** PROBLEM DETAILS **
Among the lines of data below, reproduce only those from the one with "Privacy Policy (59, 1615)" through the one with "03 29 25 40 21 (25, 2482)", exactly as they stand, both ends included.

[Stored data]

⁂

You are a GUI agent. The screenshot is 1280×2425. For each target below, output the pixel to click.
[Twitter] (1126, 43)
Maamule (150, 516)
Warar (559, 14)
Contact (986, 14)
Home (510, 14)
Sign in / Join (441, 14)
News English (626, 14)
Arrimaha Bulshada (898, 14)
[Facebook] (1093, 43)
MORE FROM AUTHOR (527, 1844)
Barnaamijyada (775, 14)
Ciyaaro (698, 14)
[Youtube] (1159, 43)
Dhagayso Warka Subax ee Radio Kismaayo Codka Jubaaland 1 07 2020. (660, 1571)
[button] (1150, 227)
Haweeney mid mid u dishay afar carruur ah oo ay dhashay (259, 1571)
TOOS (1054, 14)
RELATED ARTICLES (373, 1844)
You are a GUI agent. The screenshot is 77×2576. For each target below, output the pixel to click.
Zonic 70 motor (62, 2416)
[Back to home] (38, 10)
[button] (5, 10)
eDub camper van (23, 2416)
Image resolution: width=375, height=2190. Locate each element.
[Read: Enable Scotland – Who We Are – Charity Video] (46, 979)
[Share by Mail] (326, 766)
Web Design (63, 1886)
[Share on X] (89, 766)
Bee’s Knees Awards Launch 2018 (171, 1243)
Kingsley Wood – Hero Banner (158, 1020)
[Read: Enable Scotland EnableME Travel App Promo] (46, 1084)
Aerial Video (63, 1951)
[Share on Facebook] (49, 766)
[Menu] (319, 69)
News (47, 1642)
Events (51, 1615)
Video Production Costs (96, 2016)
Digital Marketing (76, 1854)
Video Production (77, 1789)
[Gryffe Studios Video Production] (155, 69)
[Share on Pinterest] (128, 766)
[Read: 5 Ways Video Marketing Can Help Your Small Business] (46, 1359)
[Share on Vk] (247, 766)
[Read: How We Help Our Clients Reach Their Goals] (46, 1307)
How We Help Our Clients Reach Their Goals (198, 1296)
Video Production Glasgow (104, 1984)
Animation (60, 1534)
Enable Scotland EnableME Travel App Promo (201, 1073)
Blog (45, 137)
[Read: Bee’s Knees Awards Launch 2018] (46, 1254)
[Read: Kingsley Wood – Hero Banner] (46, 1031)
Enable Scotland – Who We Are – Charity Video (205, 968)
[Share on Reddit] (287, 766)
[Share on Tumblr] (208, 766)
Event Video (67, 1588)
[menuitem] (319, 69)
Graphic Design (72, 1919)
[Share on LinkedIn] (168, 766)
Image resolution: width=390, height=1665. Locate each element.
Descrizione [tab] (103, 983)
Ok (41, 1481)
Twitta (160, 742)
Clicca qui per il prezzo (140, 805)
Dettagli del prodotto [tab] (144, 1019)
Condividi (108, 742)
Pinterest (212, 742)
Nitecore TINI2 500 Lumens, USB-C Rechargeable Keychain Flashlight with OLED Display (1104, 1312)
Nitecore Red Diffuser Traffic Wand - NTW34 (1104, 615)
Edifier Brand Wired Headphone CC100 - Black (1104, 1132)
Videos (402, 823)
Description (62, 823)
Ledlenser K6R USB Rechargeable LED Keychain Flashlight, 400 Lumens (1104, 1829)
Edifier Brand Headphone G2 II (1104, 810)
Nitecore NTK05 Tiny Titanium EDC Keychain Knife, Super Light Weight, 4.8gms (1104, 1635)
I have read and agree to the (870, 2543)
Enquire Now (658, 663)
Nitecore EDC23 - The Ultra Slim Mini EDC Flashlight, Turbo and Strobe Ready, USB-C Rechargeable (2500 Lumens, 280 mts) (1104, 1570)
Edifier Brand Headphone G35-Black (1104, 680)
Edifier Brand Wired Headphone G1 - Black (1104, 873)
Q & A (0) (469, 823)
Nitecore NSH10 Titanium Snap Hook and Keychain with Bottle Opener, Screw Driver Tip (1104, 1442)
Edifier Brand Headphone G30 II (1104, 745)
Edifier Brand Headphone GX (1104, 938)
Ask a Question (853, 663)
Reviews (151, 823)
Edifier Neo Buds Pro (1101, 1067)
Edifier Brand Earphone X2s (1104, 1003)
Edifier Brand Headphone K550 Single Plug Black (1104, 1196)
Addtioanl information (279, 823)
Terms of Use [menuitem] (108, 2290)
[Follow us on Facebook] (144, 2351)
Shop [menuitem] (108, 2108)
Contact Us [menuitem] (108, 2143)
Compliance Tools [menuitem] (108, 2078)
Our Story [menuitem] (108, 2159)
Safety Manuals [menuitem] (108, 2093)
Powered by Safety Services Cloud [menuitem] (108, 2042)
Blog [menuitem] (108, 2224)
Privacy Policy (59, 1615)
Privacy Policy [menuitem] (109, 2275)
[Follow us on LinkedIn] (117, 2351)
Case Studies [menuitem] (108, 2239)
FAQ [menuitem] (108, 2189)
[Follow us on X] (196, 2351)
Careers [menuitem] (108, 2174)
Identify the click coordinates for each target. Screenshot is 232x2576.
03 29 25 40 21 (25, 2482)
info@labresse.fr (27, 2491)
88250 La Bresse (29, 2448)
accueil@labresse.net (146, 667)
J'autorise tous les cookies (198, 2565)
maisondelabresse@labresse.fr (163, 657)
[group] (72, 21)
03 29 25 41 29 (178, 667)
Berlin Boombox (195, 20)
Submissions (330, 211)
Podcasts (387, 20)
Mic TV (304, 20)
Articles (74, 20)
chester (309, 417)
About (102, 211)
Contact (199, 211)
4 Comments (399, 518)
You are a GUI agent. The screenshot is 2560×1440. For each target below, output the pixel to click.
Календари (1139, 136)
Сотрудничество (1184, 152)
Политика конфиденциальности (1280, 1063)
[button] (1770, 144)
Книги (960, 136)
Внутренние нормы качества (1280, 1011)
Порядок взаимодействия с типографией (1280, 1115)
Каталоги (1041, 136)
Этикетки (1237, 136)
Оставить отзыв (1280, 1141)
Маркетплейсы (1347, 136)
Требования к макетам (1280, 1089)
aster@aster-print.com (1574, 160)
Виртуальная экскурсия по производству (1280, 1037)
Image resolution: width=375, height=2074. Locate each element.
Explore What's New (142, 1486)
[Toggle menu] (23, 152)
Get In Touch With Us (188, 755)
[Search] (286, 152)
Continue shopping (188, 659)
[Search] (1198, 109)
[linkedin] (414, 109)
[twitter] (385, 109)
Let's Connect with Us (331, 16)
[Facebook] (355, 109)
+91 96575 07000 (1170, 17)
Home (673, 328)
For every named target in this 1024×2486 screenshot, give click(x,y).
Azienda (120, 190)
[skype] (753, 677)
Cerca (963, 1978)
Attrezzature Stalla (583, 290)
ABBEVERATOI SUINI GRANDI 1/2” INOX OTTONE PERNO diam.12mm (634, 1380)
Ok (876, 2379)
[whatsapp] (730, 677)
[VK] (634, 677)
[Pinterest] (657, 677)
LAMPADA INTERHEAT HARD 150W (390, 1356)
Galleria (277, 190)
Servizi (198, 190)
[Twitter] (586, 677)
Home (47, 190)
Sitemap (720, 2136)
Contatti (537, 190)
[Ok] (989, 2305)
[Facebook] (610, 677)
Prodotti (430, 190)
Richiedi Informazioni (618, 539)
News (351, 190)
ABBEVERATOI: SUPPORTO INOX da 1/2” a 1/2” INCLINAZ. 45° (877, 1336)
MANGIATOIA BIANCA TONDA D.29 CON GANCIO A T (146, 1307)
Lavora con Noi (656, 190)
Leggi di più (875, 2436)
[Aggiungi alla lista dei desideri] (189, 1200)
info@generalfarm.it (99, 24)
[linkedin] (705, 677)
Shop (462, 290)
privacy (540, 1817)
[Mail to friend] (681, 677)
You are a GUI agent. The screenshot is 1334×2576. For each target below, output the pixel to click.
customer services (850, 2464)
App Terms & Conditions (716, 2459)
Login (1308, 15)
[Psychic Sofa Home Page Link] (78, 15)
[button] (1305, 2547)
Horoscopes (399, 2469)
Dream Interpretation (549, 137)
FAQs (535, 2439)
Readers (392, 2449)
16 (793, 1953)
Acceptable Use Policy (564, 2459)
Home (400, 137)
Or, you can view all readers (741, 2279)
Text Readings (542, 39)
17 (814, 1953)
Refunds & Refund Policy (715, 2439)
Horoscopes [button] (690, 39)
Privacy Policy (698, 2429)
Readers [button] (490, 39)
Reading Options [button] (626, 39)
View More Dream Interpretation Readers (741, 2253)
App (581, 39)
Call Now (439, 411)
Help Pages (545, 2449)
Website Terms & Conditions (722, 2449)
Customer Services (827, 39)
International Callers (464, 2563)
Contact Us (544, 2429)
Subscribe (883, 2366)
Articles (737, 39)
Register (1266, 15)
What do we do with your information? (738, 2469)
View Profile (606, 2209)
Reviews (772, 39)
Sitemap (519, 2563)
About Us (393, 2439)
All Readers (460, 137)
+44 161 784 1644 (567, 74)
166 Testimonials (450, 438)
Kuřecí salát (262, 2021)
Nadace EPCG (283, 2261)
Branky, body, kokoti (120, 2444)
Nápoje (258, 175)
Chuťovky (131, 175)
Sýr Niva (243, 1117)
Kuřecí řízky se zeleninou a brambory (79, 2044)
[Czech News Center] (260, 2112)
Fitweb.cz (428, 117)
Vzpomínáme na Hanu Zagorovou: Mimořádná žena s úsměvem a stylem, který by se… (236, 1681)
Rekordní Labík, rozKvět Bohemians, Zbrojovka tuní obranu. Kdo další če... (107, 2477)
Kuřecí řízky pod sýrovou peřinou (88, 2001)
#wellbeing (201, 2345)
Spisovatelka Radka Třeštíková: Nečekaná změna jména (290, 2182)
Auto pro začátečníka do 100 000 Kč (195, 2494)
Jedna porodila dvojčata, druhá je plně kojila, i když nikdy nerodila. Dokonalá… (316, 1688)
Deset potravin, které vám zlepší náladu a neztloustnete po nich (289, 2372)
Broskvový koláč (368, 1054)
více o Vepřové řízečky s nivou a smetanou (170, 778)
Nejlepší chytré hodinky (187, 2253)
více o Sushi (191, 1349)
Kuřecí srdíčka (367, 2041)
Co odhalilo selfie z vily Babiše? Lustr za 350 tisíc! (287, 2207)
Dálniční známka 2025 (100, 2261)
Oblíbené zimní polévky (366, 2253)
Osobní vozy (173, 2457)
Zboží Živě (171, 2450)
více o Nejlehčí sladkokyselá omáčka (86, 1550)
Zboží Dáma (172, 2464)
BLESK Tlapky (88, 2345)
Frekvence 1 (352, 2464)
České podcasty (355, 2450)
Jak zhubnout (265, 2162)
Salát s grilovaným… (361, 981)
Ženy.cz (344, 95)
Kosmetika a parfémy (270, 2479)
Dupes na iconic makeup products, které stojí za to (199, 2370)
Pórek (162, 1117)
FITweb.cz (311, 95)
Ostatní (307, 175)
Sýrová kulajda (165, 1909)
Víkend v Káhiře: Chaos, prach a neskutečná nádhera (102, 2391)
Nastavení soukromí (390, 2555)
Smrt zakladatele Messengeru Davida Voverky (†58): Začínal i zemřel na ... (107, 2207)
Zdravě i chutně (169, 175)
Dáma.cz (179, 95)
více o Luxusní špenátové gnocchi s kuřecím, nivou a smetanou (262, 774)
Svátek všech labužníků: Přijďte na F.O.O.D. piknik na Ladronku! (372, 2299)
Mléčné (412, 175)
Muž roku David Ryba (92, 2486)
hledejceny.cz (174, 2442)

⁂

** ANSWER FOR THE TASK **
Privacy Policy (59, 1615)
Privacy Policy [menuitem] (109, 2275)
[Follow us on LinkedIn] (117, 2351)
Case Studies [menuitem] (108, 2239)
FAQ [menuitem] (108, 2189)
[Follow us on X] (196, 2351)
Careers [menuitem] (108, 2174)
Identify the click coordinates for each target. Screenshot is 232x2576.
03 29 25 40 21 (25, 2482)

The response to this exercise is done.